Bron Suchecki - on Indian gold monetization. He reiterates a very important point that people seem to be ignoring:
As Jayant Bhandari observed in his Precious Metals Investment Symposium presentation, India is a negative-yielding economy, with nominal yields on property and stocks below the 10 year government bond (even cows return -6% assuming zero labour costs). In such an environment, a zero-yielding asset like gold is better than a negative yielding asset.Or more imply, it takes a very stupid investor to accept a negative real yield from an EM country that is going naked long EM currency short gold. I mean, how many EM currencies have appreciated against gold? I mean, ever?
The Indian government’s gold monetisation schemes, however, are more about addressing the symptom rather than the disease, which is the lack of trust in “payback”. Jayant says that high levels of corruption, superstition and irrationality in India “discourages accumulation of financial and intellectual capital”. But dealing with that, I guess, is a lot harder than trying to hoodwink “its population to take a leap of faith on the trust front”.
Why do I say hoodwink?

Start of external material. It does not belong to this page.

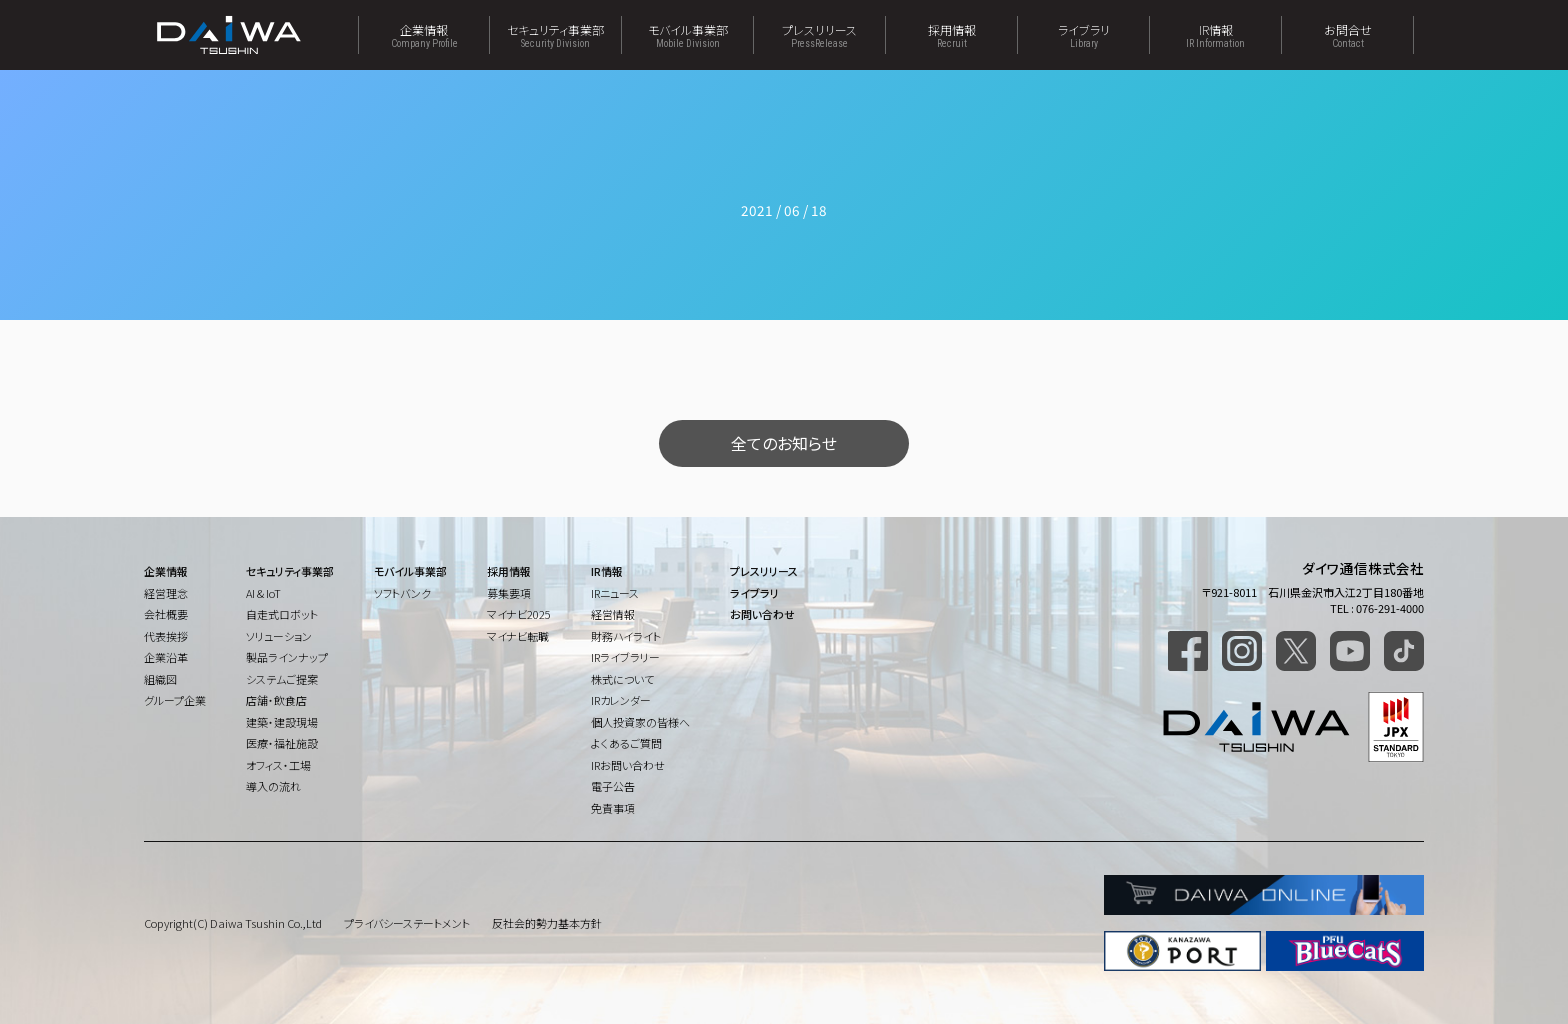 The width and height of the screenshot is (1568, 1024). Describe the element at coordinates (282, 722) in the screenshot. I see `建築・建設現場` at that location.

Firstly, as I discussed in this post, the lending of any physical gold deposited in the schemes will have a one-off impact on throttling Indian gold imports. Secondly, as discussed in this post, the other uses the Government of India says it will make of the gold and the way it will run its Sovereign Gold Bonds Scheme mean that the government is simply going naked short gold in Rupees, as they themselves acknowledge in this press release:
“the risk of increase in gold price that will be borne by the government” and they “will not be hedged and all risks associated with gold price and currency will be borne by GoI”.
With that sort of risky behaviour from their own government, who really is stoopid – those holding physical gold or those trusting the government schemes?